3. Answer queries: For each value queries[i], return the element at index queries[i] in the gcdPairs array.

The function should return an array answer where answer[i] contains the value at position queries[i] in the sorted gcdPairs array.

Example to illustrate:

• If nums = [2, 4, 6], the pairs would be: (2,4), (2,6), (4,6)
• The GCDs would be: gcd(2,4) = 2, gcd(2,6) = 2, gcd(4,6) = 2
• So gcdPairs = [2, 2, 2] after sorting
• If queries = [0, 1, 2], the answer would be [2, 2, 2]

The key challenge is efficiently computing and storing the GCD values for all pairs, especially when dealing with large arrays, since the number of pairs grows quadratically with the size of the input array.

Intuition

The naive approach would be to compute the GCD for all pairs, sort them, and answer queries directly. However, with n elements, we'd have n*(n-1)/2 pairs, which could be extremely large and inefficient.

The key insight is to think about the problem from a different angle: instead of computing individual GCDs, we can count how many pairs have each possible GCD value.

Why is this helpful? Consider that:

1. The GCD of any pair must be a divisor of both numbers in the pair
2. The GCD values are limited by the maximum value in the array (at most max(nums) different values)
3. If we know the count of pairs for each GCD value, we can build the sorted gcdPairs array conceptually without storing all individual values

Here's the clever observation: if we want to count pairs with GCD equal to g, we need to:

• First, count all pairs where both numbers are divisible by g (these pairs have GCD that's at least g)
• Then subtract pairs whose GCD is actually 2g, 3g, 4g, ... (multiples of g)

For example, if we want pairs with GCD = 2:

• Count all pairs where both numbers are divisible by 2
• Subtract pairs with GCD = 4, 6, 8, ... (which we've already computed)

This suggests a bottom-up approach: start from the largest possible GCD and work downwards. For each value i:

1. Count how many numbers in nums are multiples of i. If there are v such numbers, they can form v*(v-1)/2 pairs
2. These pairs have GCD that's a multiple of i, but some might have larger GCDs
3. Subtract the counts of pairs with GCD equal to multiples of i (which we've already calculated)

Once we have counts for each GCD value, we can use prefix sums to quickly determine which GCD value corresponds to each query index, using binary search to find the answer efficiently.

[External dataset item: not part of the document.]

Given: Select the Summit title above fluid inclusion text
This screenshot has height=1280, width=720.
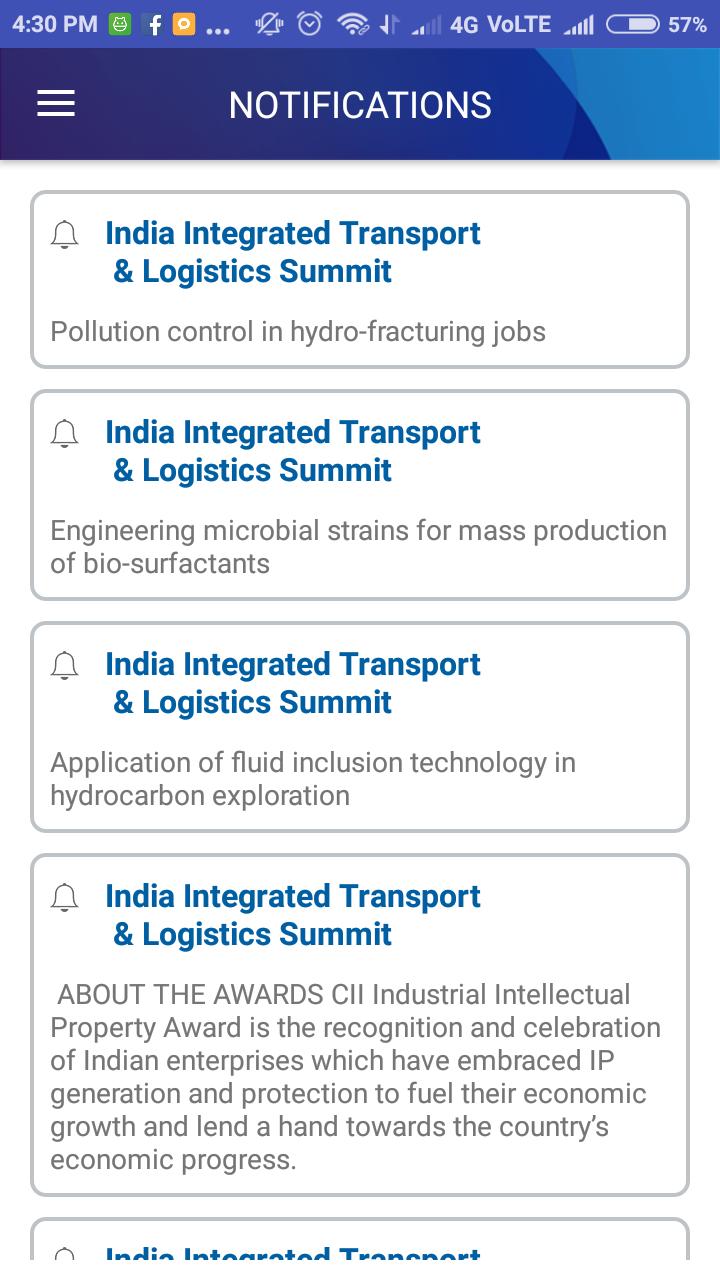Looking at the screenshot, I should [x=292, y=683].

This transforms a potentially quadratic problem into one that's linear in the range of values, making it much more efficient.

Learn more about Math, Binary Search, Combinatorics and Prefix Sum patterns.

Solution Approach

Let's walk through the implementation step by step:

Step 1: Initialize data structures

• Find mx = max(nums) - the maximum value in the array
• Create cnt = Counter(nums) to store the frequency of each number
• Initialize cnt_g = [0] * (mx + 1) to store the count of pairs with each GCD value

Step 2: Calculate GCD counts (traverse from large to small)

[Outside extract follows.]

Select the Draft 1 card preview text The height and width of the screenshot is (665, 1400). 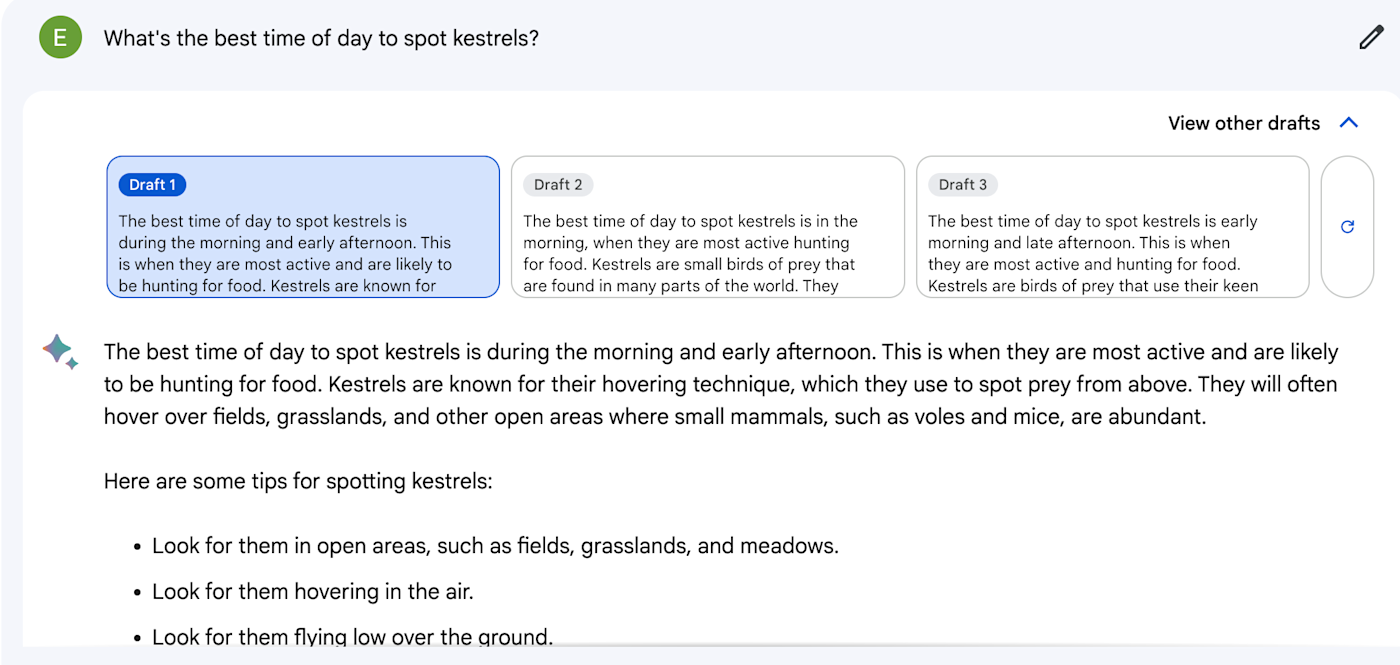285,253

We iterate i from mx down to 1. For each value i:

1. Count multiples of i:

   v = 0
   for j in range(i, mx + 1, i):
       v += cnt[j]

   This counts how many numbers in nums are multiples of i (i.e., i, 2i, 3i, ...)

2. Calculate pairs with GCD being a multiple of i:

   cnt_g[i] += v * (v - 1) // 2

   If there are v numbers that are multiples of i, they can form v*(v-1)/2 pairs, all having GCD that's at least i.

3. Subtract over-counted pairs:

   for j in range(i, mx + 1, i):
       cnt_g[i] -= cnt_g[j]

   We need to subtract pairs whose GCD is actually 2i, 3i, 4i, ... (not exactly i). Since we're iterating from large to small, these values have already been computed.

Step 3: Build prefix sum array

s = list(accumulate(cnt_g))

The prefix sum array s[i] tells us how many pairs have GCD less than or equal to i. This essentially gives us the sorted gcdPairs array in compressed form.

Step 4: Answer queries using binary search

return [bisect_right(s, q) for q in queries]

For each query q, we use bisect_right to find the smallest index i where s[i] > q. This index i is the GCD value at position q in the conceptual sorted gcdPairs array.

Example walkthrough: If nums = [4, 6, 8] and mx = 8:

• For i = 8: One number (8) is divisible by 8, so 0 pairs
• For i = 4: Two numbers (4, 8) divisible by 4, giving 1 pair with GCD ≥ 4
• For i = 2: All three numbers divisible by 2, giving 3 pairs, minus 1 pair with GCD=4, equals 2 pairs with GCD=2
• For i = 1: Would count all pairs minus those already counted

The prefix sum array then allows us to map query indices to their corresponding GCD values efficiently.

Example Walkthrough

Let's walk through a concrete example with nums = [4, 6, 8] and queries = [0, 1, 2].

Step 1: Setup

• Maximum value: mx = 8
• Frequency counter: cnt = {4: 1, 6: 1, 8: 1}
• Initialize cnt_g = [0, 0, 0, 0, 0, 0, 0, 0, 0] (indices 0 to 8)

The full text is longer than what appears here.